Tanya Gold Tanya Gold

Food: Drowning in mustard

issue 29 October 2011

The St Pancras Renaissance London Hotel, by Marriott, is 14 syllables long, which is too many. The best hotels have two syllables or at most three, but I can’t spend my life looking for two-syllable hotels with restaurants to review because I would go mad and so would you. Even so, the glorious red building, which looks like the backside of Christchurch after a dust storm, is at last restored and it has fine dining by Marcus Wareing in a restaurant called The Gilbert Scott.

In we go to the vast curved room, which is at the front of the hotel, with views of the Euston Road, which, as ever, looks like downtown Chernobyl hosting a Chicken Shack convention. And guess what? The walls are mustard-coloured. You know how some stylistic crimes are so complete they destroy everything? This room is perhaps 80 foot long and 30 foot high. It is a great, sexy curve, built before Disraeli put an Empress’s crown on Victoria’s small head. It should be full of reds and greens and all the pride and fury of its time. Or maybe it should be an edgy canteen with fish and chips and iPod docking stations for the backpackers in the terminal below. But it’s mustard — prim, dull, safe, despicable little mustard.

As if reading my fury, we are settled into the worst table in the restaurant, in a tiny corner next to a service station, so I can watch the staff decorating a pudding and enjoy a view of miles of uninterrupted mustard. I wouldn’t mind this, except it is almost empty at Friday lunchtime, so the staff have clearly decided they don’t like the look of us. Two women dining alone and we get a rubbish table. Coincidence? It is not the worst example of female oppression, it is true, but it is always boring.

The menu is amazing, if you are Julian Fellowes’s tongue. It features duck egg on sippets, Dorset snail and chicken pie, cucumber and mackerel soup, soles in coffins, and the late Queen Mother’s foot. (OK, I invented that.) This may explain the emptiness, as only a few middle-aged out-of-towners murmur, and don’t even have the energy to look mildly adulterous. This food is not mainstream. It is not as terrible as the time my godfather opened a restaurant inspired by a tiny Jewish community who inexplicably lived in China, and tried to push Polish/Chinese fusion cuisine to weekend tourists in Waterloo, but it is nearly there.

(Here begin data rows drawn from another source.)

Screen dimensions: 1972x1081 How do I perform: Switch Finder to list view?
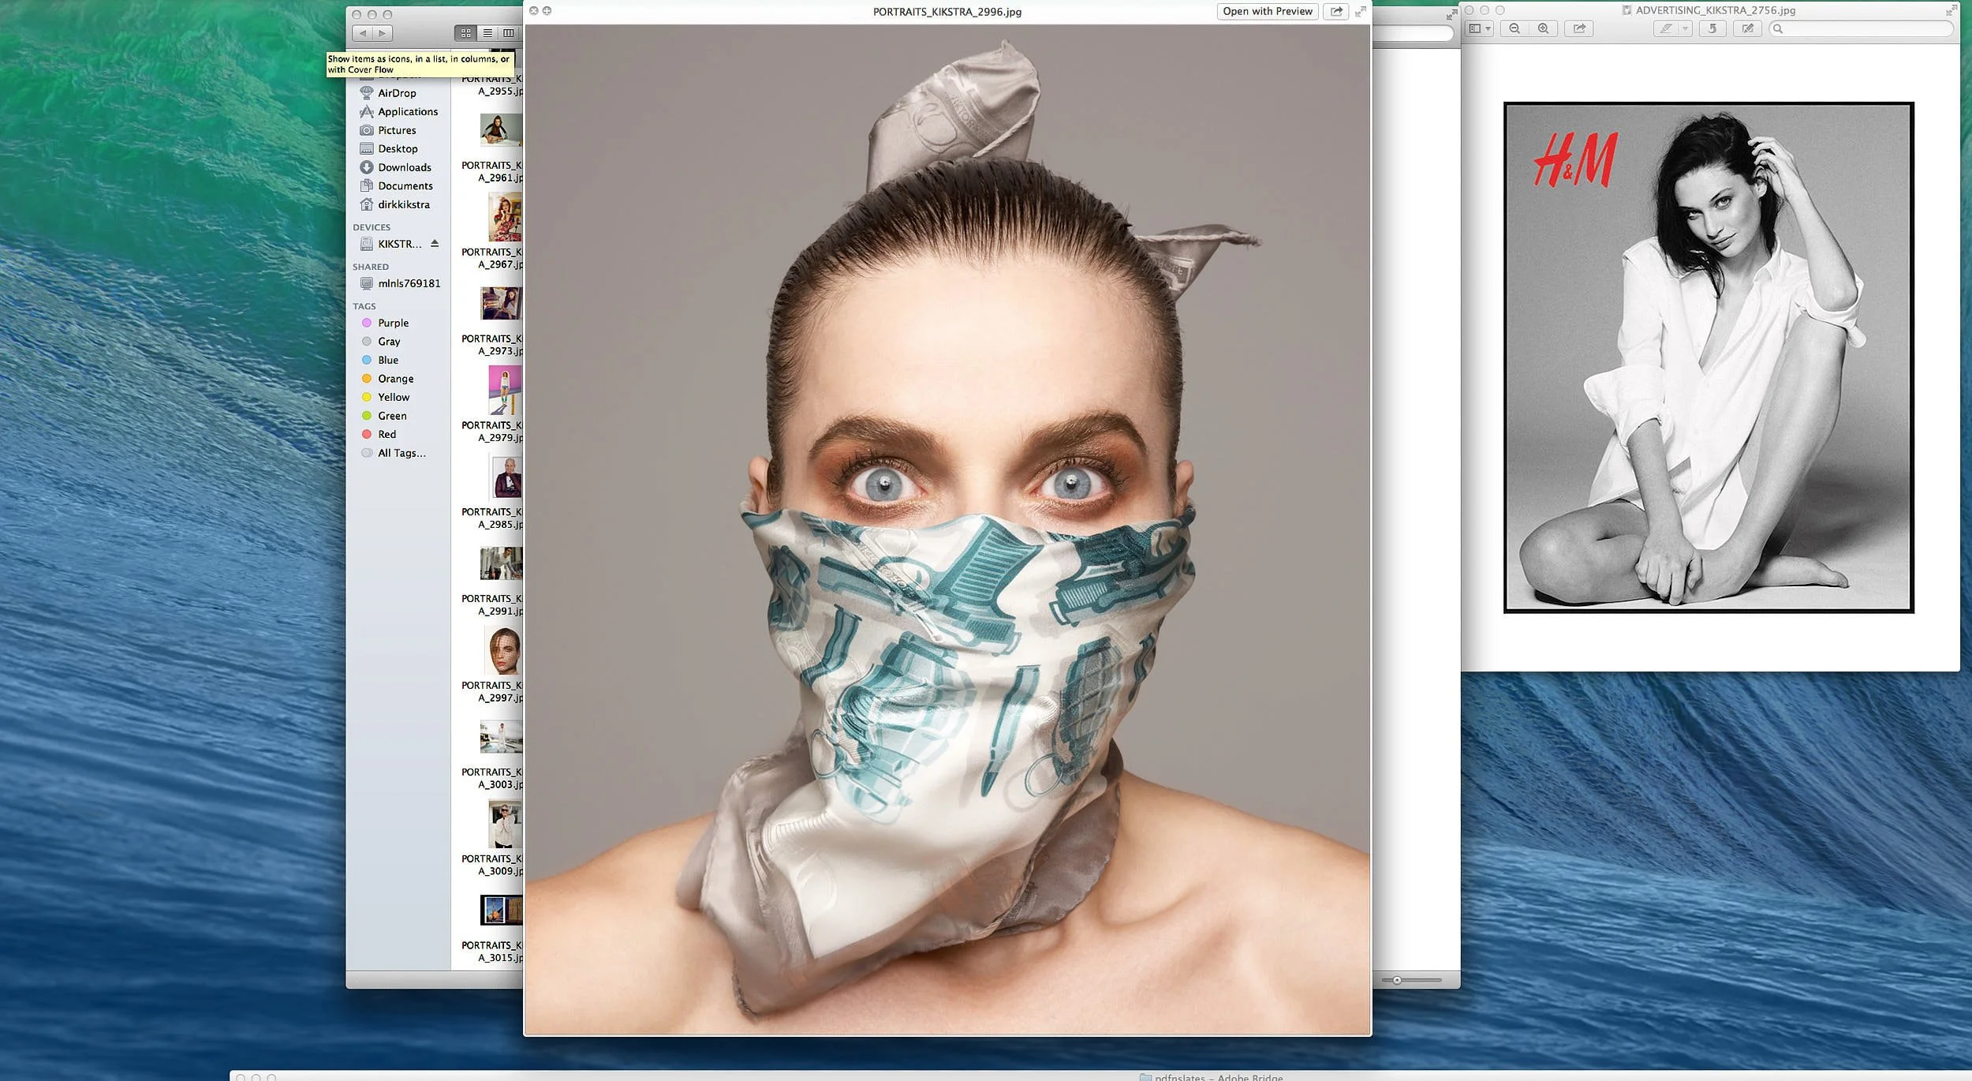click(487, 33)
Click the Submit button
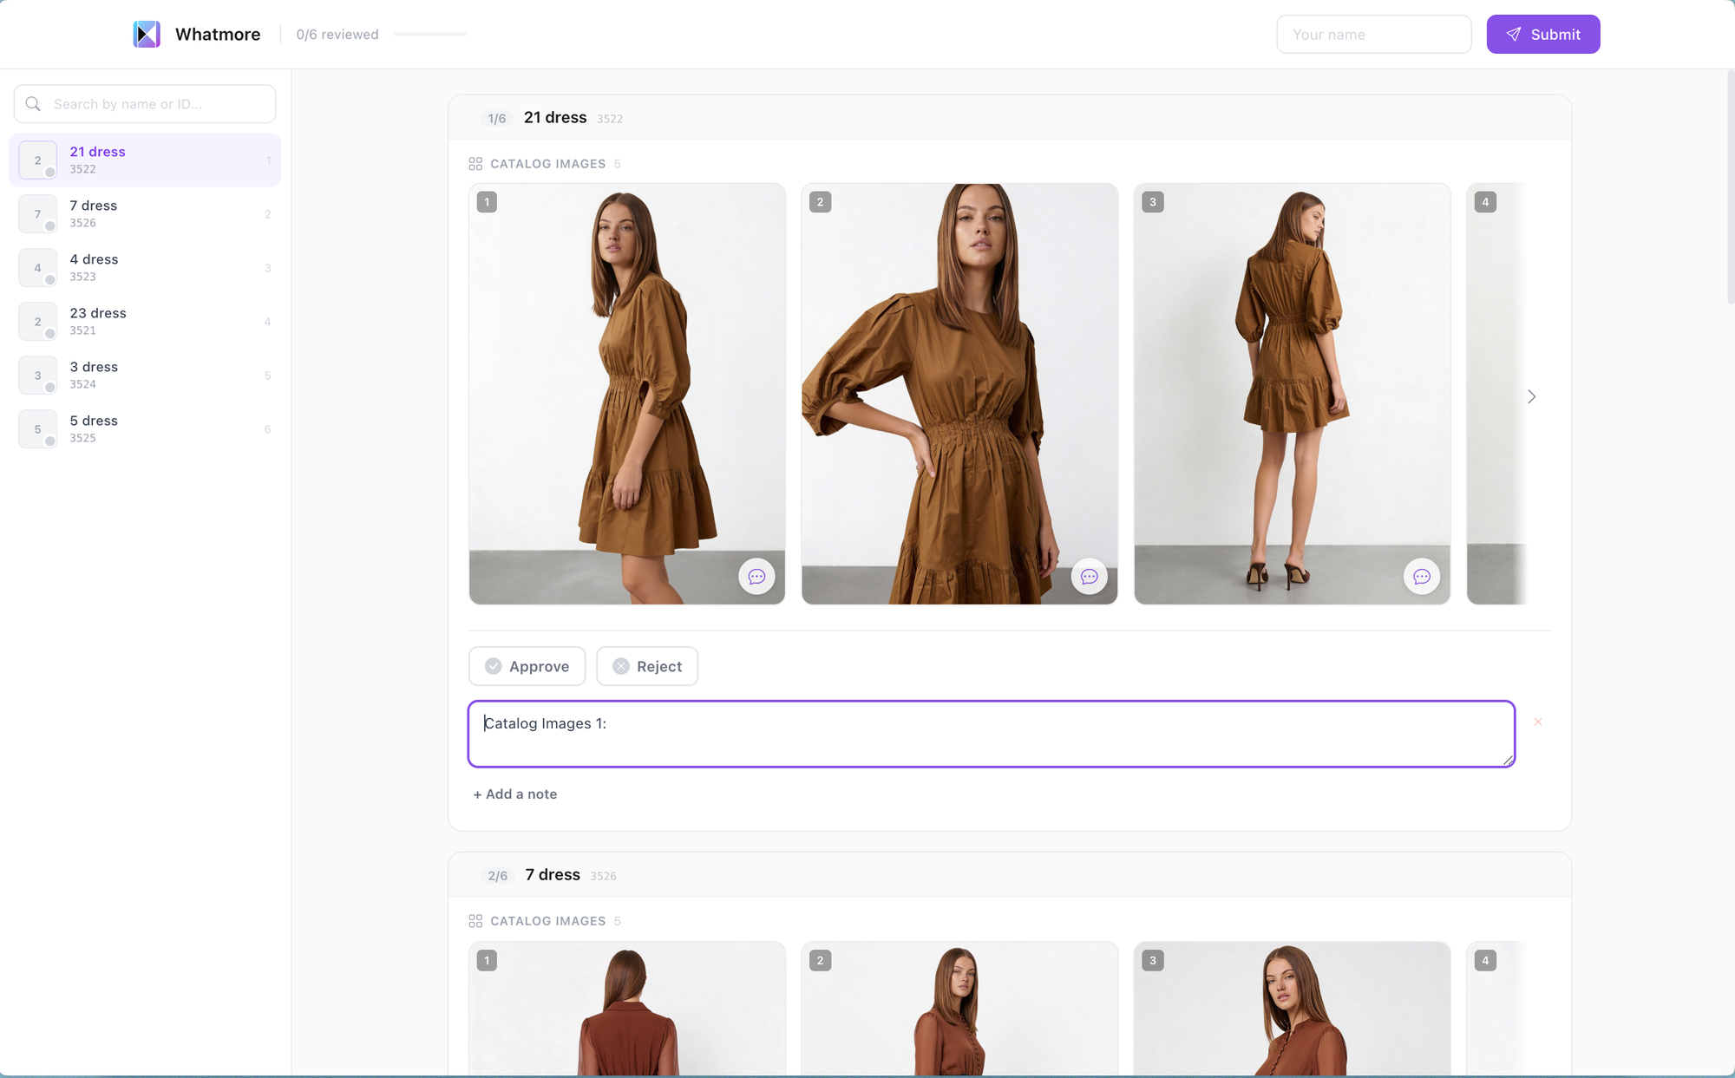The height and width of the screenshot is (1078, 1735). coord(1542,35)
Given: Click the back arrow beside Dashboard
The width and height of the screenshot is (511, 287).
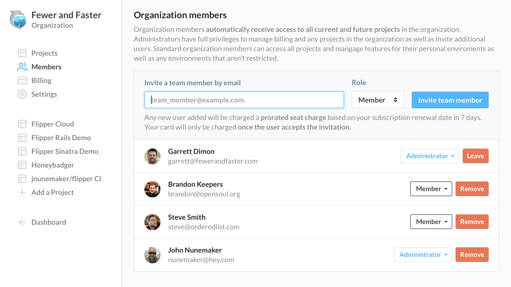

I cannot fault the food. London Pride Battered Cod is exquisite, with heaving, golden, boat-shaped fries. My companion has barbecue chicken to a Mrs Beeton recipe, which is tasty but smells a little of the packet, which is righteous, Mrs Beeton being the spiritual inventor of packet food, whether she likes it or not. All this is brought by a female Victorian-style waif, who is charming but seems oppressed, and not by me.

Pudding is an orange marmalade jaffa cake, with earl grey ice cream. This delights me, although it is really a £7 jaffa cake, but my objections are merely political. My friend, who has embarked on a sort of crazed homage to Mrs Beeton and cannot be stopped, has snow eggs, which are made of toffee, peanuts and burnt honey custard. They look like a single boiled egg, and almost taste like one. Some puddings try too hard; sugar, in my view, only needs to be itself.
I wish I could say the St Pancras Renaissance London Hotel, by Marriott, has a restaurant worthy of 14 syllables. It feels like a cross between Brief Encounter and Ikea, with no necking. It isn’t bold enough or rather, when it is, it is bold in entirely the wrong way. Time to take a train.

The Gilbert Scott, Euston Road, London NW1 2AR, tel: 020 7278 3888.